* Records excerpted from a collection:
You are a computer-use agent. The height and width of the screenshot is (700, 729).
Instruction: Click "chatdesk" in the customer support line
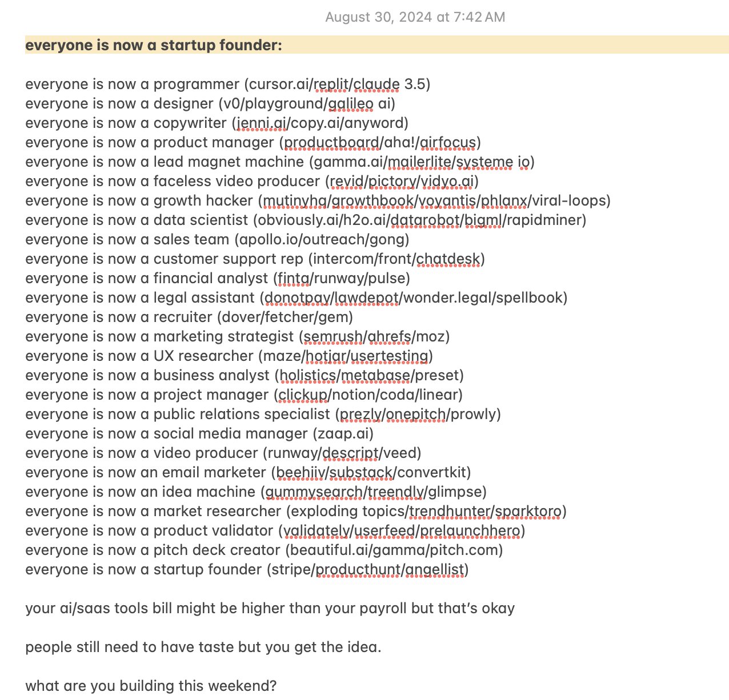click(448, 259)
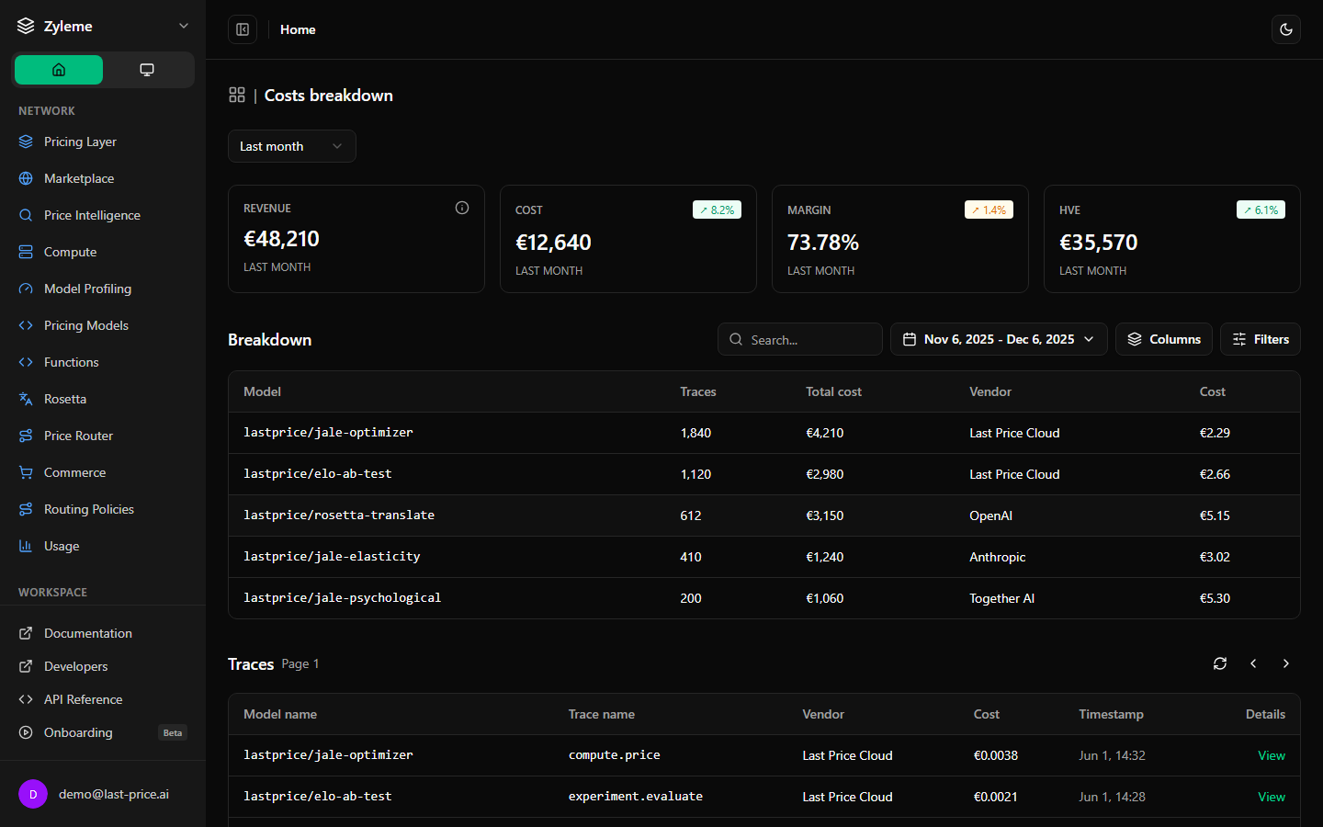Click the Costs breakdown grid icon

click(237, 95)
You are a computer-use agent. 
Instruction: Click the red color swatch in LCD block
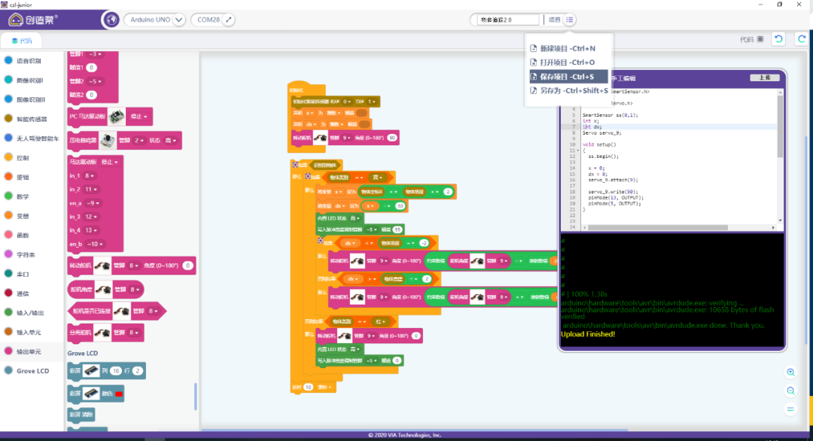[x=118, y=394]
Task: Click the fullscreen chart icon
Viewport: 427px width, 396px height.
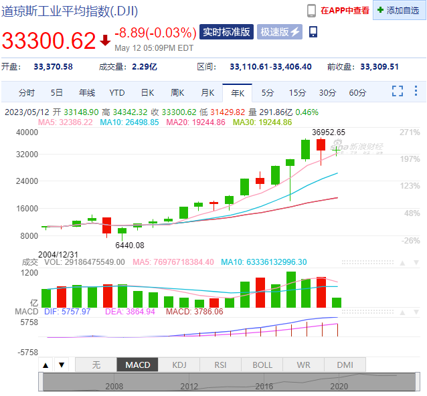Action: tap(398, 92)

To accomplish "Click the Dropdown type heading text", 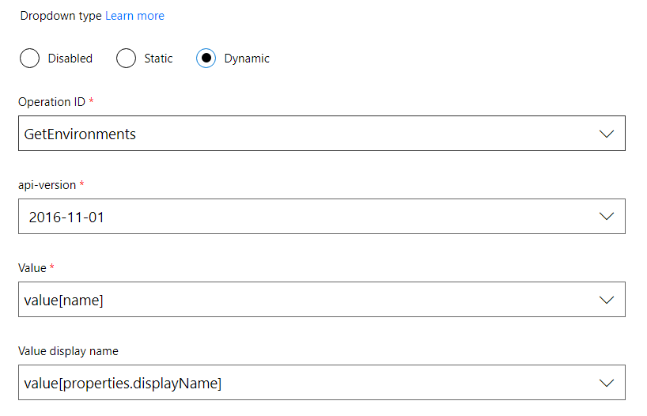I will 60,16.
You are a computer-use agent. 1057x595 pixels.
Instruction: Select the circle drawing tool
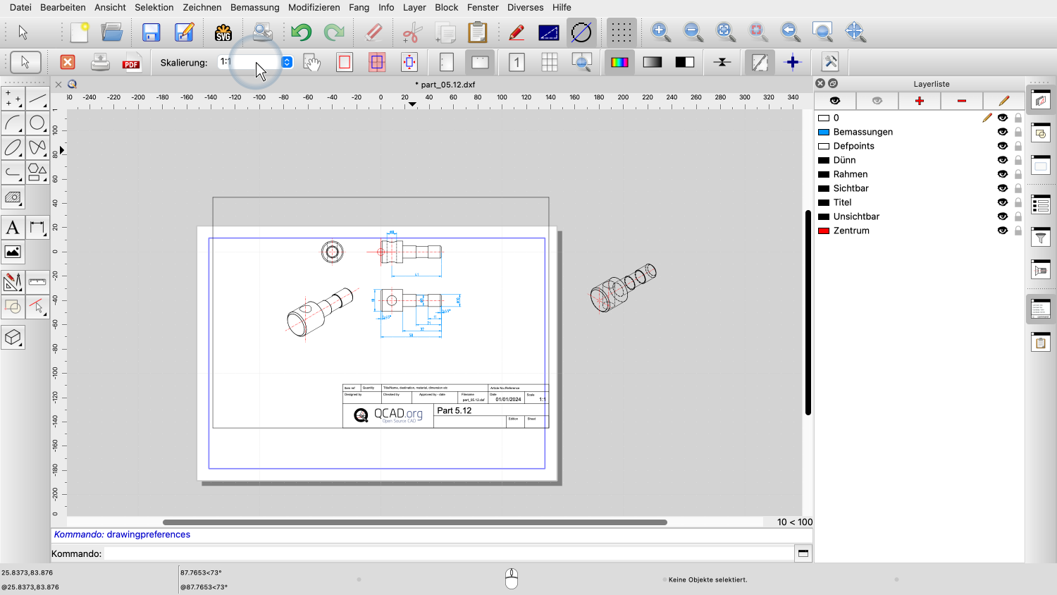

* * *

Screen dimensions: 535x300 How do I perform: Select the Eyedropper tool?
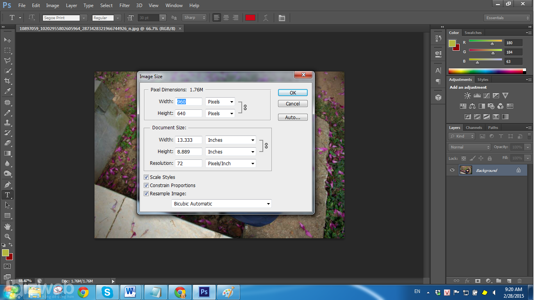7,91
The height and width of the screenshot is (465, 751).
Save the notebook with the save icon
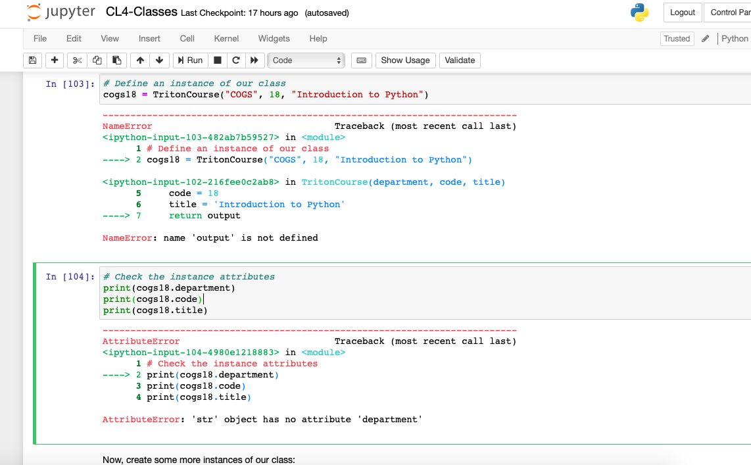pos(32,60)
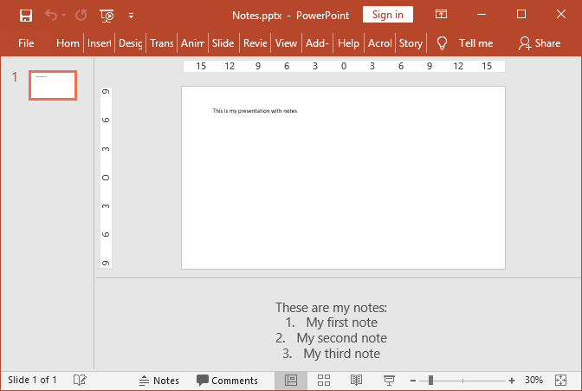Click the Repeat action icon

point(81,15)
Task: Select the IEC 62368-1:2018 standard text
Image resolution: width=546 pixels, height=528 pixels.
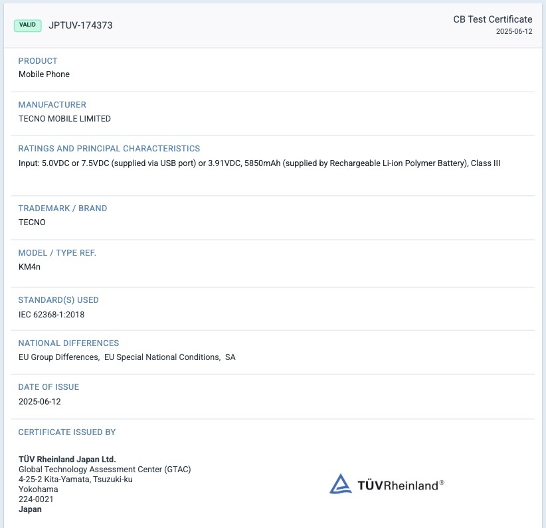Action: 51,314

* What to work on: Scan the data above for the word "screenshot" and report every line where it is found.

* Task solution:
You are a computer-use agent. The height and width of the screenshot is (700, 729).
The height and width of the screenshot is (465, 751).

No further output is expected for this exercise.